Beautiful ladies! :wub: :wub:


----------



## gibbert (Jan 13, 2005)

WOW!!! I sat here for a few minutes, and couldn't think of anything other than WOW! You simply MUST submit those photos to some of those companies that make calendars!!! Gorgeous photos of gorgeous fluffnuggets!!! :wub: Now I'm finally in a Christmas-y mood!


----------



## kristin6584 (Aug 7, 2009)

this is the most adorable room i've ever seen! such lucky pups!


----------



## frankie (Mar 6, 2008)

wow.they are so gorgeous. :wub:  :wub: :wub:


----------



## Hunter's Mom (Dec 8, 2008)

I can't believe your little ones have a room all to themselves and that it is all decked out fr Christmas - right down to the statutes and the maltese ornaments on the tree! I agree with Heidi your fluffs and these photos need to be part of a calendar.


----------



## KAG (Jun 1, 2006)

Oh Allison. The pictures are beautiful and your girls are gorgeous!!
xoxoxoxoxo


----------



## susie and sadie (Jun 22, 2005)

QUOTE (Casa Verde Maltese @ Dec 1 2009, 03:54 PM) index.php?act=findpost&pid=856918


> Adorable - and amazing. I had forgotten how totally cool their room is. Wonderful Photo!
> 
> But I do have a question - if one of them is bad - do you tell them to go to their room and do they go??[/B]

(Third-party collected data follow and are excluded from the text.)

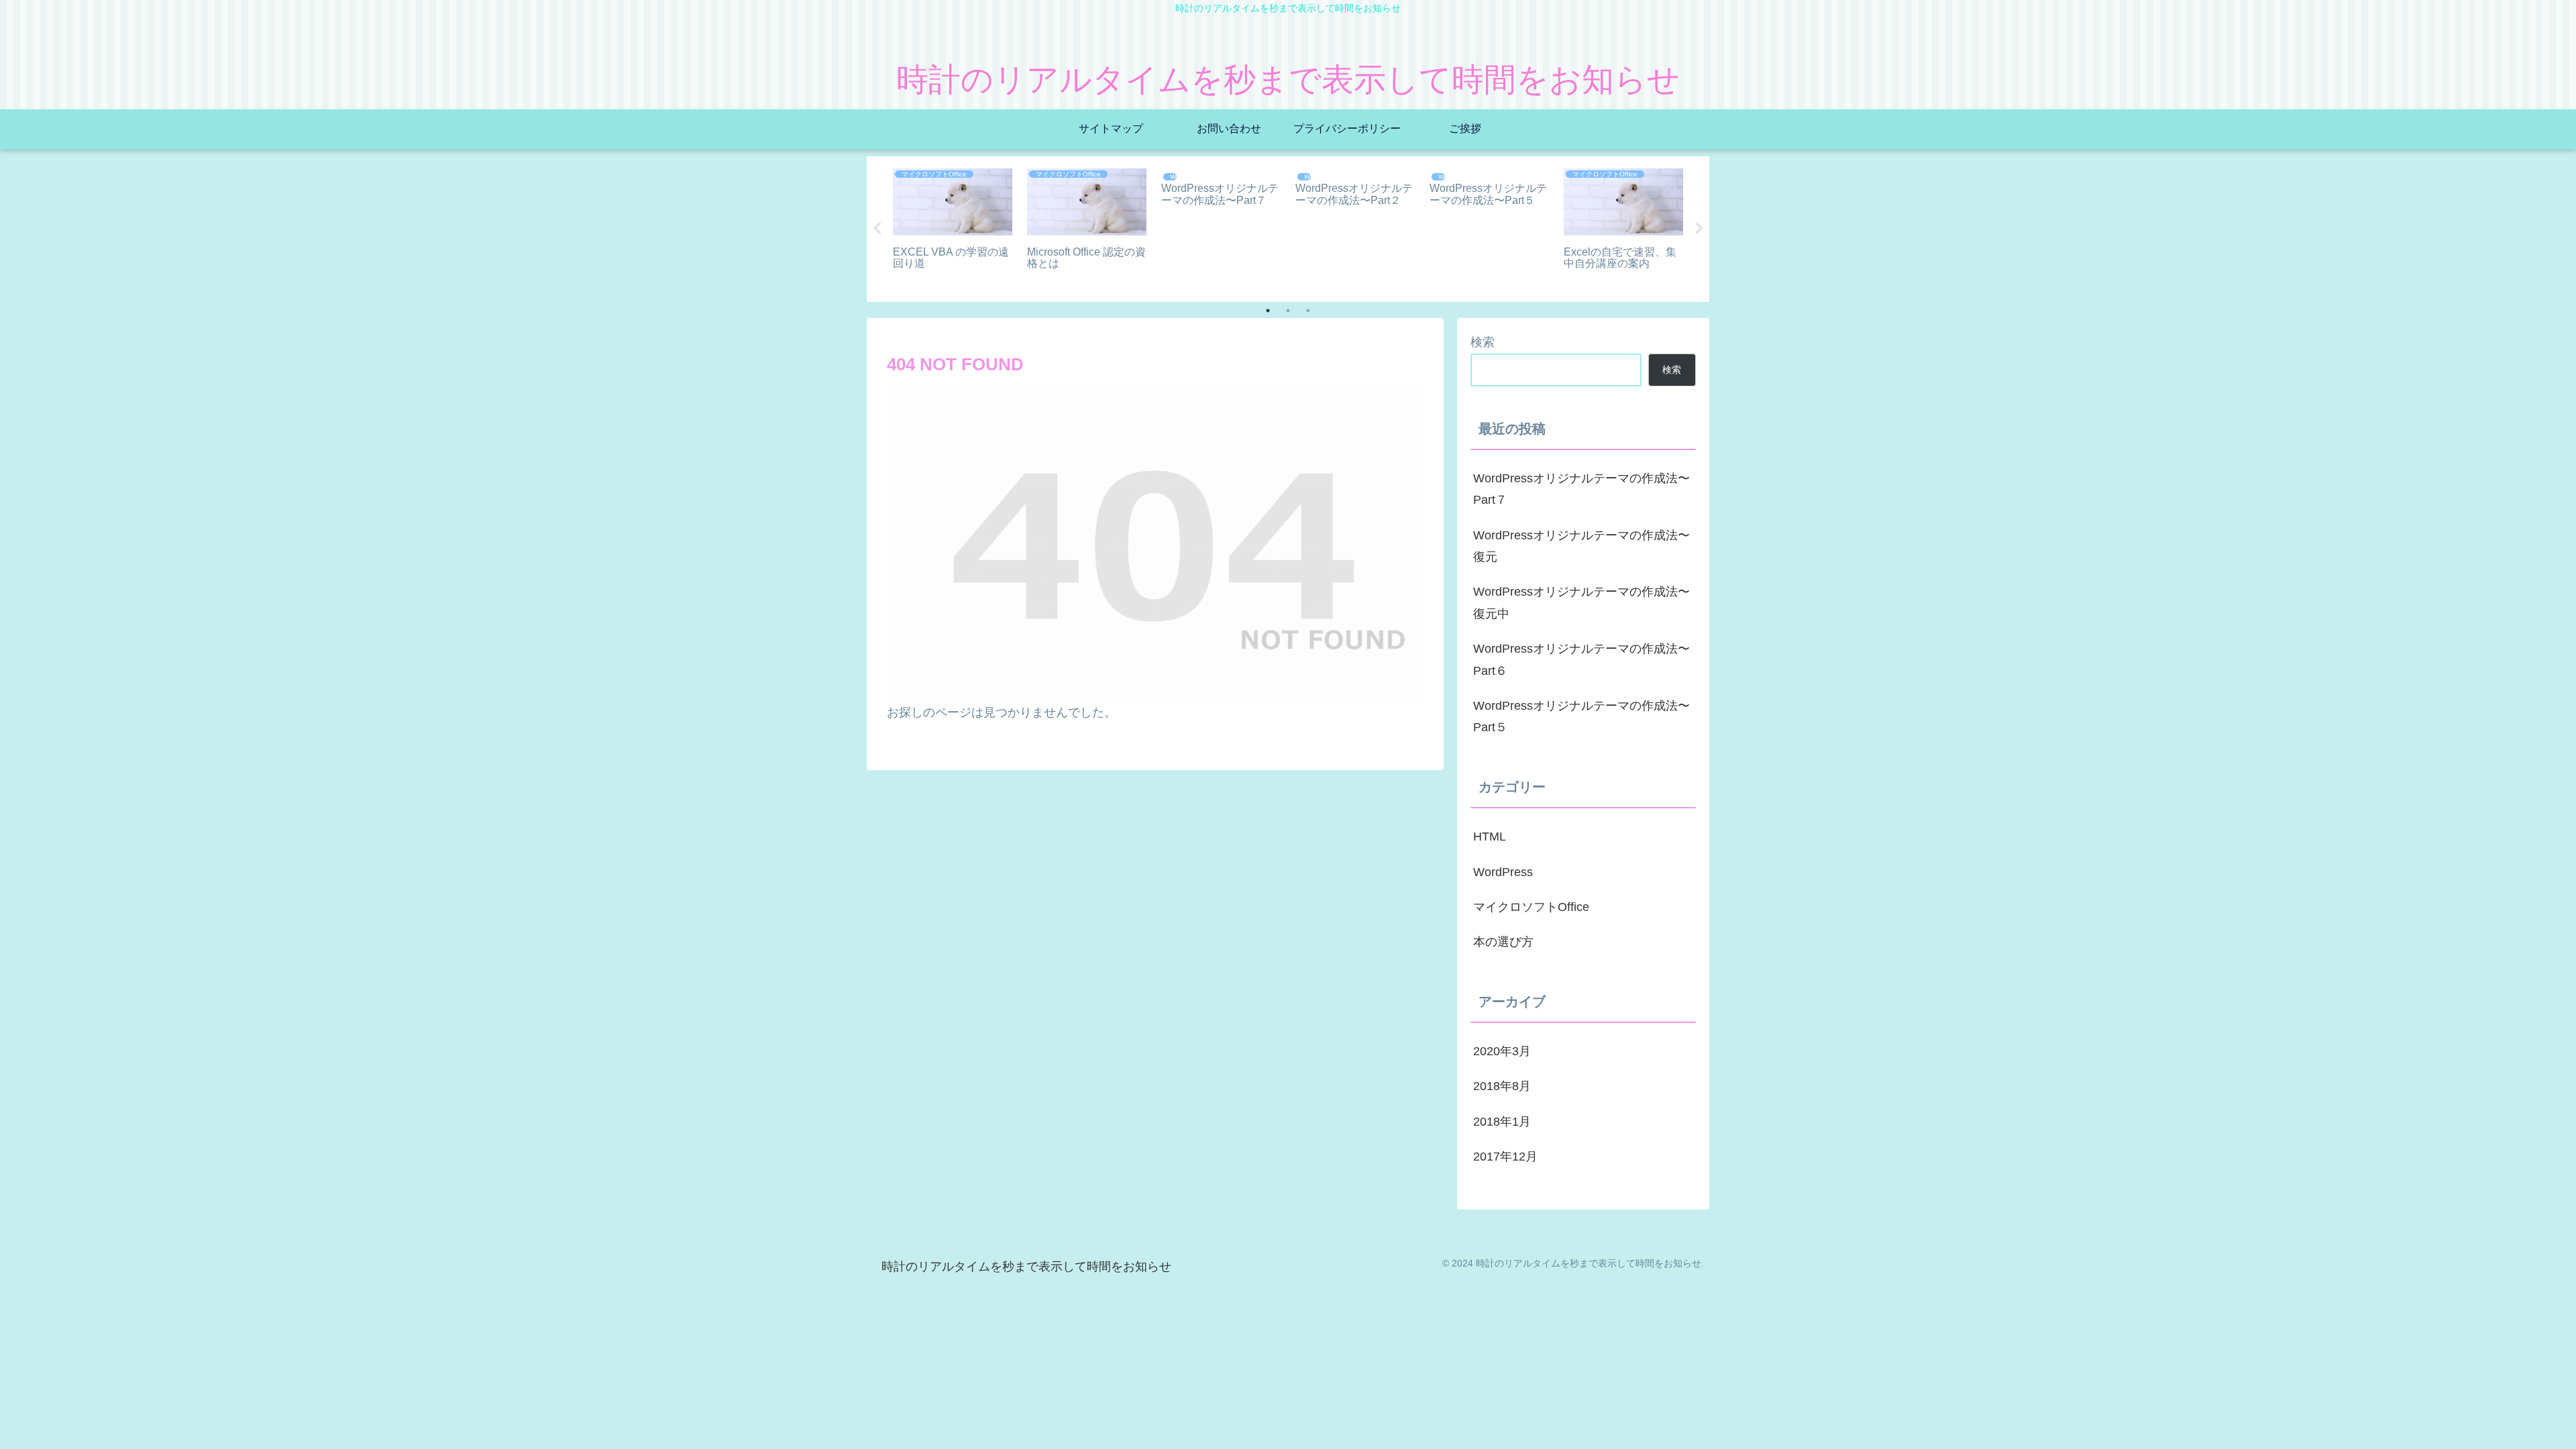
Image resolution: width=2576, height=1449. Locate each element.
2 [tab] (1288, 310)
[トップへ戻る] (2555, 1428)
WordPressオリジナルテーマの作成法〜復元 (1581, 546)
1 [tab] (1268, 310)
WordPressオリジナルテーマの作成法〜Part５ (1581, 716)
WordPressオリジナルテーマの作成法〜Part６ (1581, 659)
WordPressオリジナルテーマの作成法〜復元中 (1581, 602)
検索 (1482, 342)
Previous (876, 228)
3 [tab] (1308, 310)
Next (1699, 228)
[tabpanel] (953, 227)
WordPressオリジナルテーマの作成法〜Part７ (1581, 489)
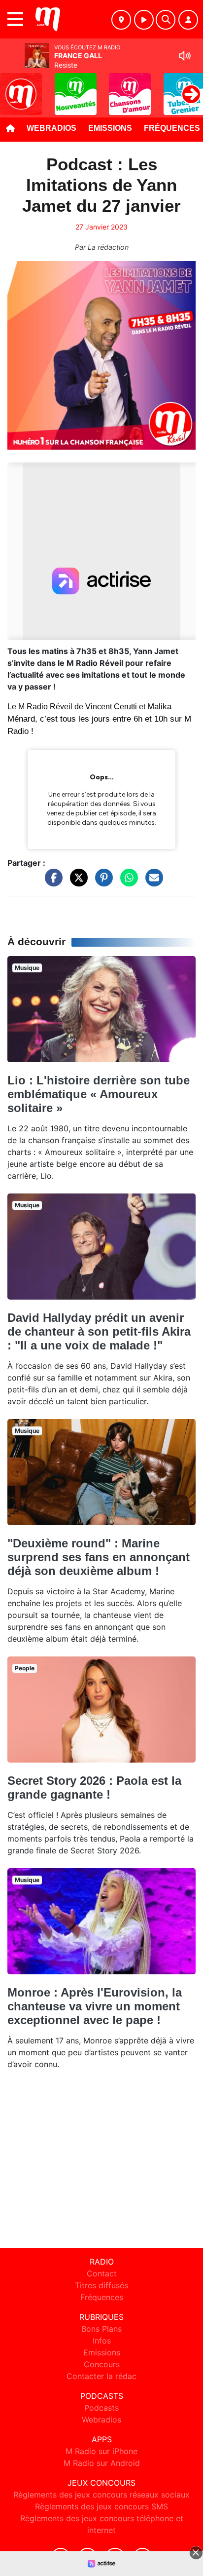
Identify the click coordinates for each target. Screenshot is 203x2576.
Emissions (110, 128)
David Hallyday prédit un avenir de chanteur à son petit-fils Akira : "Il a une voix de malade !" (99, 1331)
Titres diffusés (101, 2285)
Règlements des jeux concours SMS (101, 2506)
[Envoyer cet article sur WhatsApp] (126, 882)
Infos (102, 2340)
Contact (102, 2273)
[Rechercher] (165, 20)
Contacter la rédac (101, 2376)
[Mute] (184, 55)
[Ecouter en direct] (144, 20)
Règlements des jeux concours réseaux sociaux (101, 2494)
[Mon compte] (188, 20)
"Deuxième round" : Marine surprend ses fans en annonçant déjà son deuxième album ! (98, 1557)
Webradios (51, 128)
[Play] (13, 87)
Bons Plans (101, 2329)
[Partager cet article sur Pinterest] (101, 882)
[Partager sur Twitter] (76, 882)
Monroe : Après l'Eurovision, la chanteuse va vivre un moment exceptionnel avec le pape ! (94, 2006)
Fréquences (101, 2297)
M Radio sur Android (102, 2463)
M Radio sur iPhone (101, 2451)
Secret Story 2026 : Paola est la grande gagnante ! (94, 1787)
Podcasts (101, 2408)
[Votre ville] (121, 20)
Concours (102, 2364)
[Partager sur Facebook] (51, 882)
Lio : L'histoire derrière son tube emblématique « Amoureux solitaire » (98, 1094)
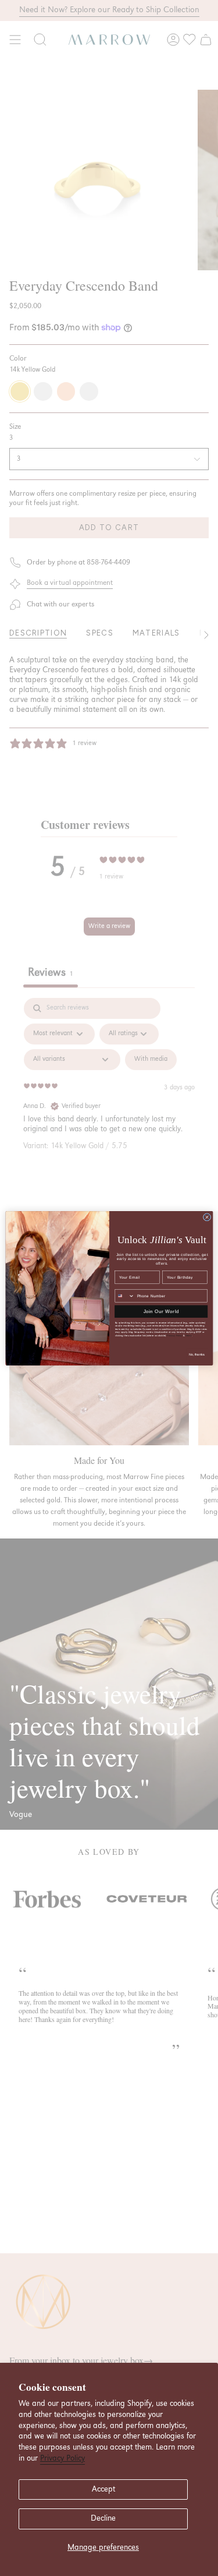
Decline (103, 2518)
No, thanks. (196, 1354)
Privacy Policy (62, 2458)
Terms (188, 1334)
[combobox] (124, 1295)
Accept (103, 2489)
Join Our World (160, 1311)
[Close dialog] (206, 1216)
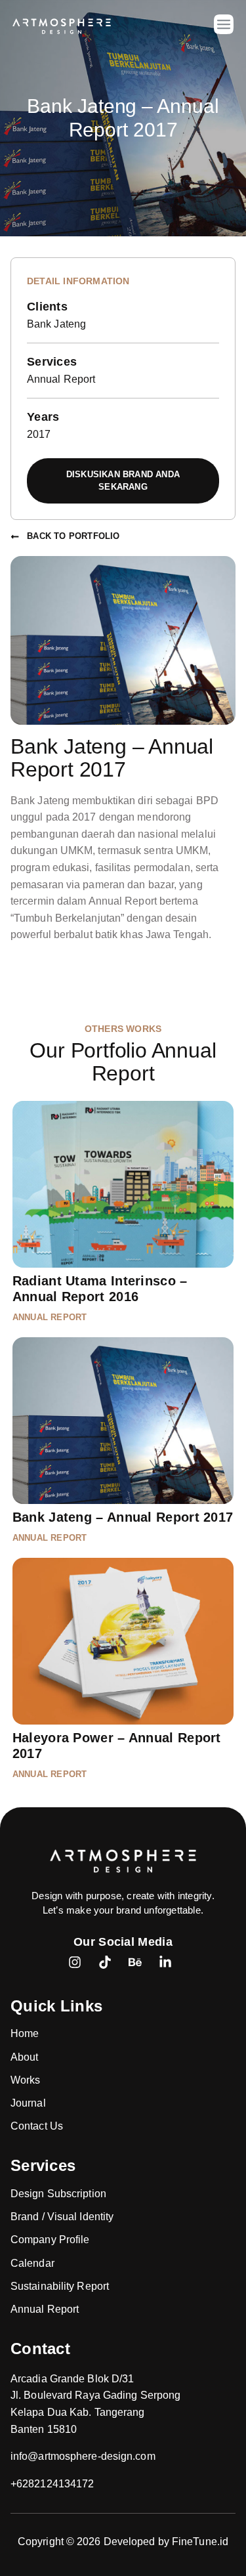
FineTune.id (200, 2541)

LOL! Yep, I can send them to their room for time-out...but of course they're always perfect angels. :innocent:  
Just don't tell Santa about Sadie pulling an ornament off the Christmas tree today!  


QUOTE (gibbert @ Dec 1 2009, 06:19 PM) index.php?act=findpost&pid=856975


> WOW!!! I sat here for a few minutes, and couldn't think of anything other than WOW! You simply MUST submit those photos to some of those companies that make calendars!!! Gorgeous photos of gorgeous fluffnuggets!!! :wub: Now I'm finally in a Christmas-y mood![/B]


Aw, thank you, Heidi! I'm afraid my photography skills aren't quite calendar worthy, but at least I finally got some shots good enough to use for Christmas cards. I've wanted to do it in years past, but my pictures usually come out blurry or with my thumb in the photo. :blush: 


QUOTE (Hunter's Mom @ Dec 1 2009, 07:08 PM) index.php?act=findpost&pid=856994


> I can't believe your little ones have a room all to themselves and that it is all decked out fr Christmas - right down to the statutes and the maltese ornaments on the tree! I agree with Heidi your fluffs and these photos need to be part of a calendar.[/B]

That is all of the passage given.